#### Available data

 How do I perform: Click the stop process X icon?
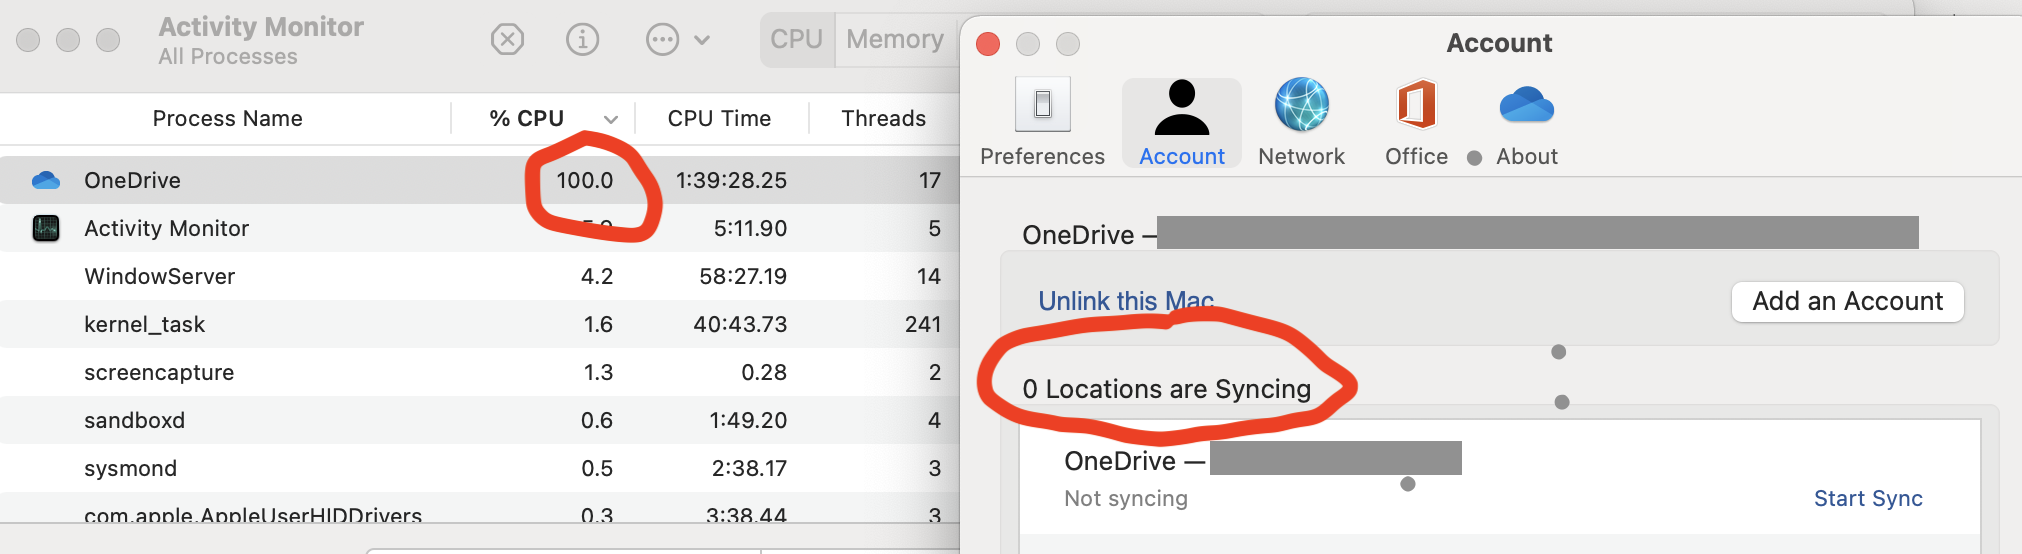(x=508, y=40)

==

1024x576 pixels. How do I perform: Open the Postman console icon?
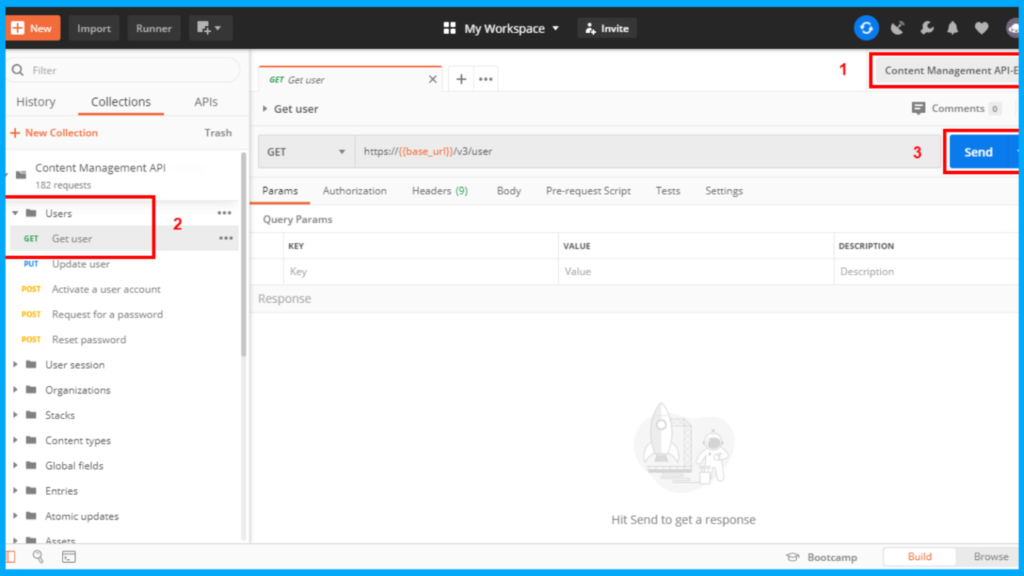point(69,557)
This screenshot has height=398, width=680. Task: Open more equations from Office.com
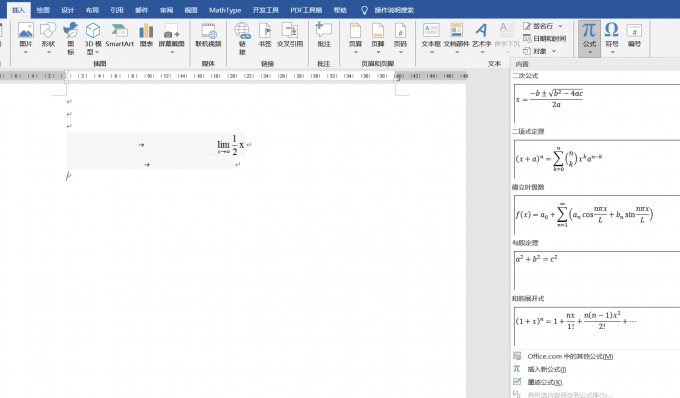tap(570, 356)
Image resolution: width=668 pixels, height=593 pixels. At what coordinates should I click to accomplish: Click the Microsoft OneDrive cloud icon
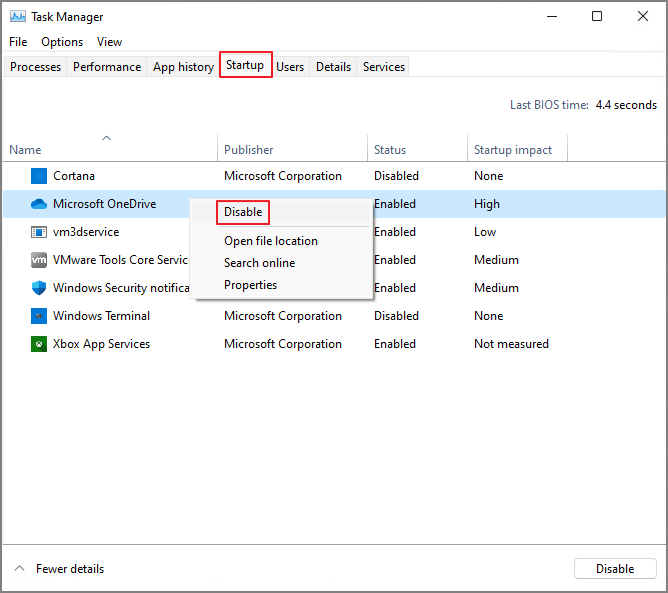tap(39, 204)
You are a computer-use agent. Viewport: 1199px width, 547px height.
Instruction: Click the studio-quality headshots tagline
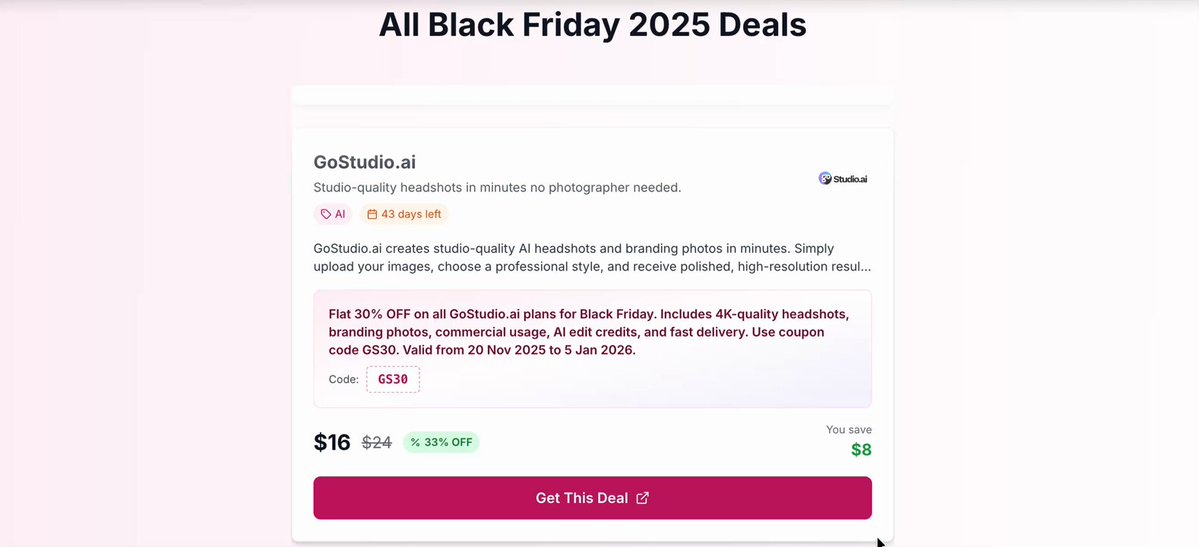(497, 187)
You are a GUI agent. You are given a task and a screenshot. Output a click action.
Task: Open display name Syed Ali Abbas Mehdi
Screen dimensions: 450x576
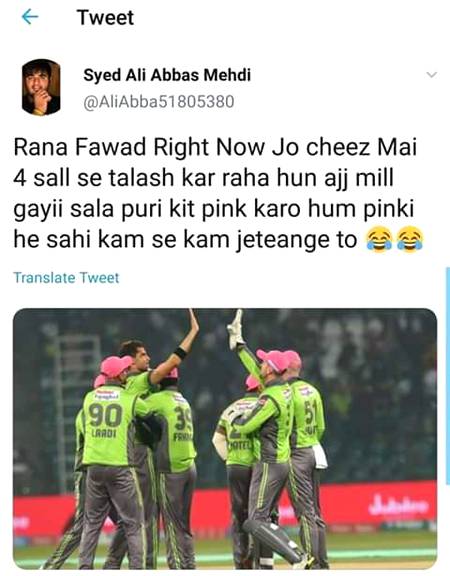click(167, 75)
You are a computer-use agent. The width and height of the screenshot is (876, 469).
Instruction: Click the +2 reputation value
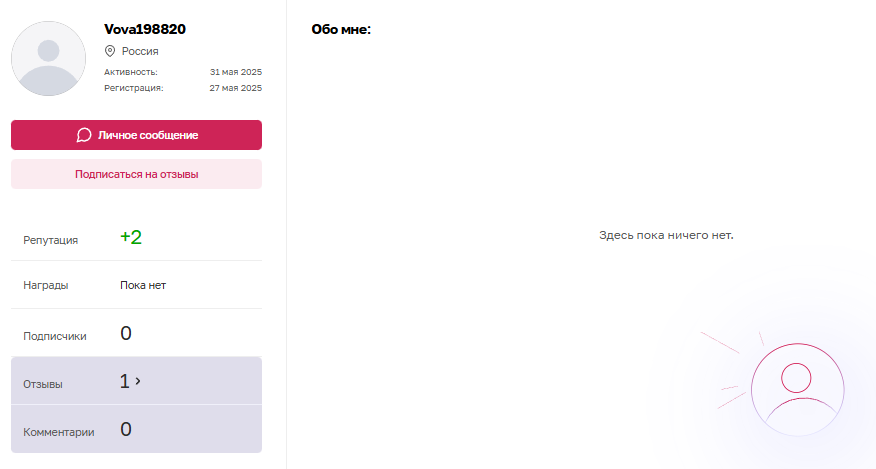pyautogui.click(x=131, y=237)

...

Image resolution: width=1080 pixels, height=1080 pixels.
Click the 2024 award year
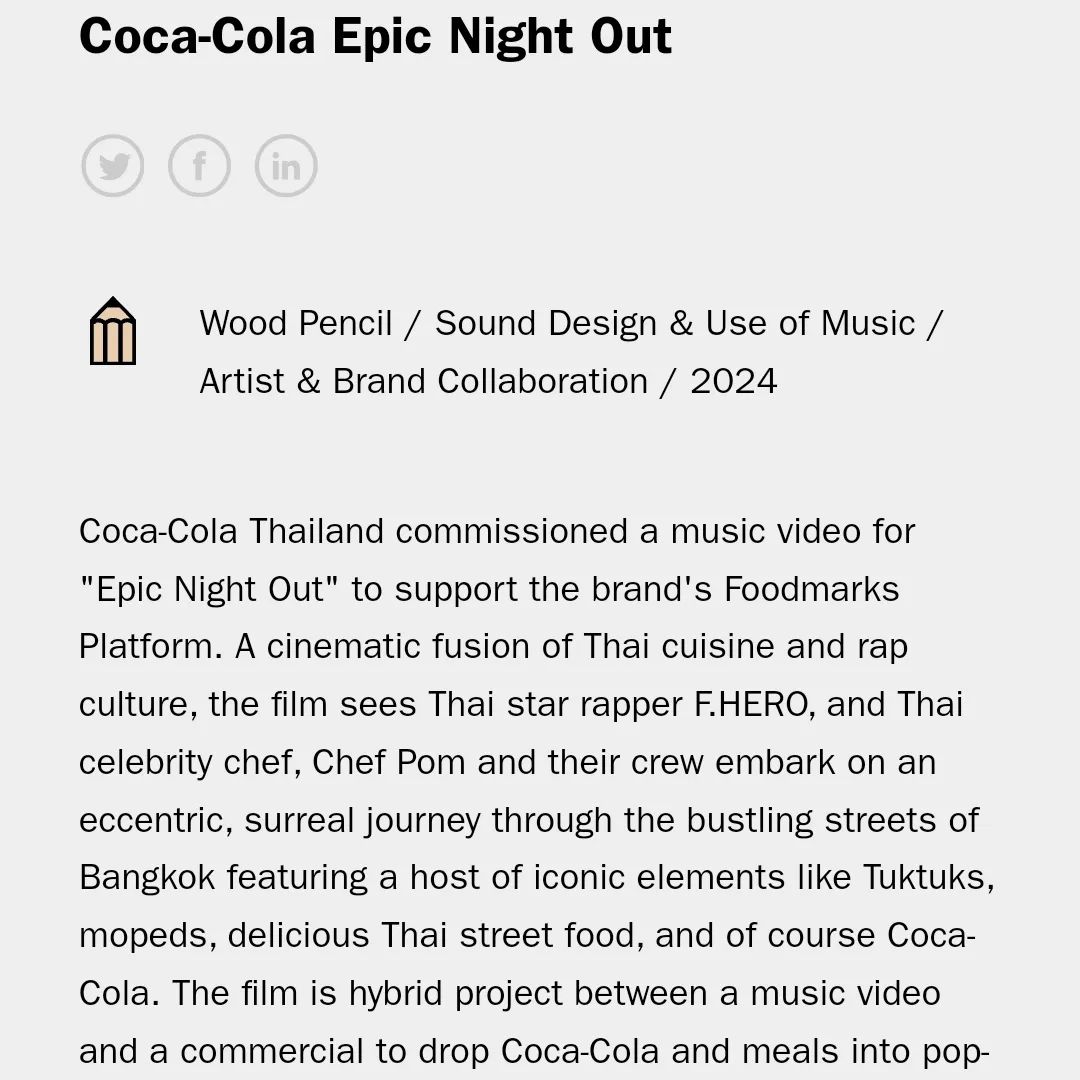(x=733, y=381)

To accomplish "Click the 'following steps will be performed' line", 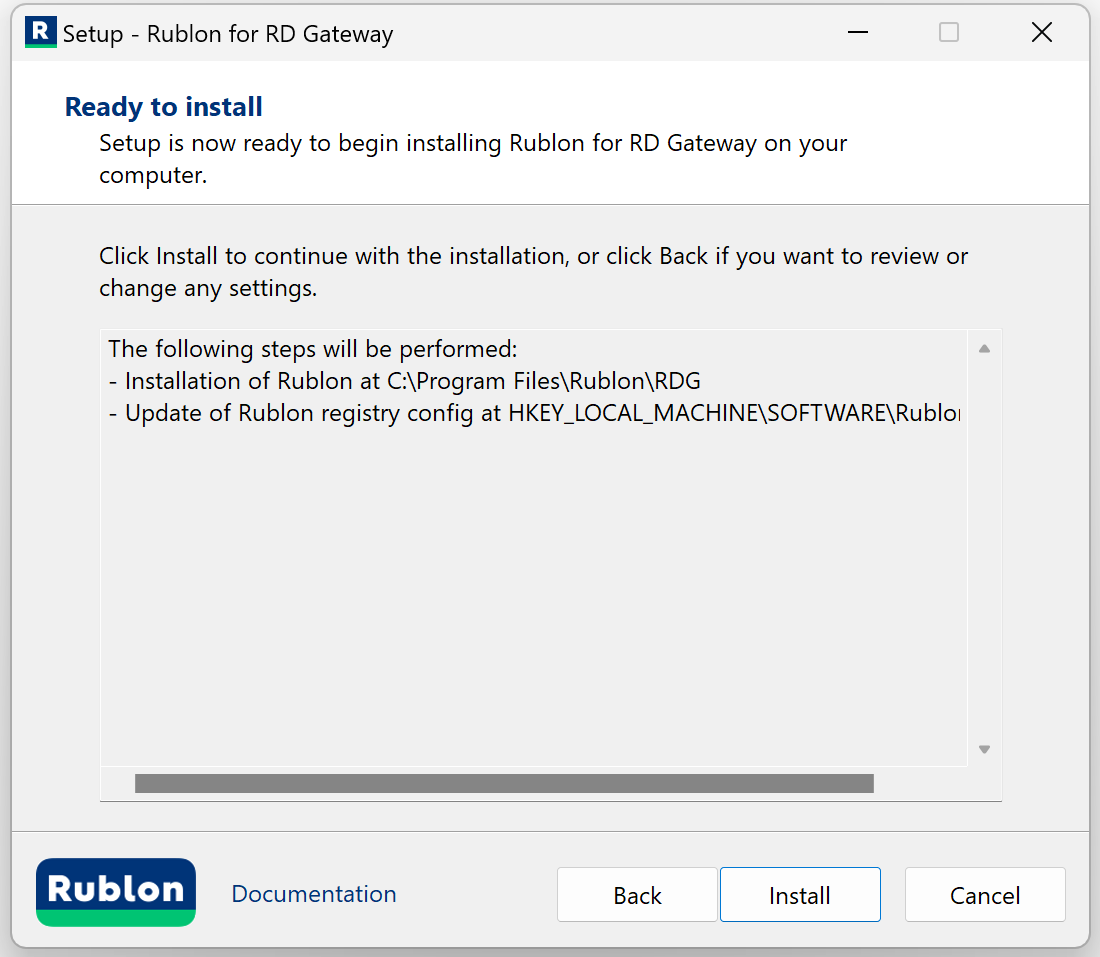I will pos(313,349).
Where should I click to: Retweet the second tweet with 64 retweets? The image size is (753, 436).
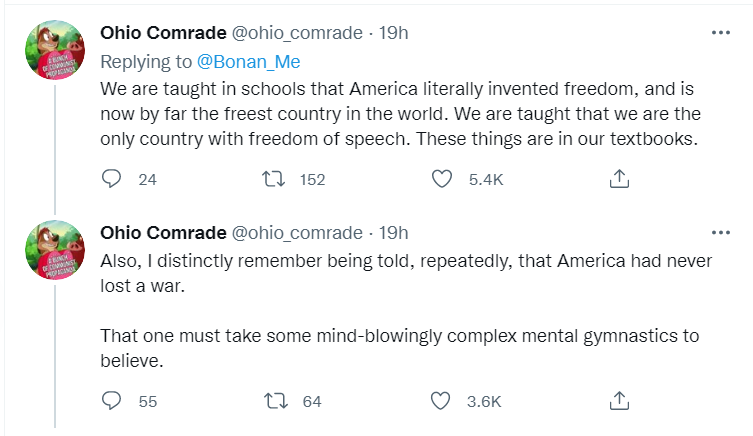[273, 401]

#### Work order
Look for the word "computer" in the listing above, and copy every line where you find it.

#### Solution to this task
You are a computer-use agent. Viewport: 1199px width, 547px height.
You are a computer-use agent. The width and height of the screenshot is (876, 469).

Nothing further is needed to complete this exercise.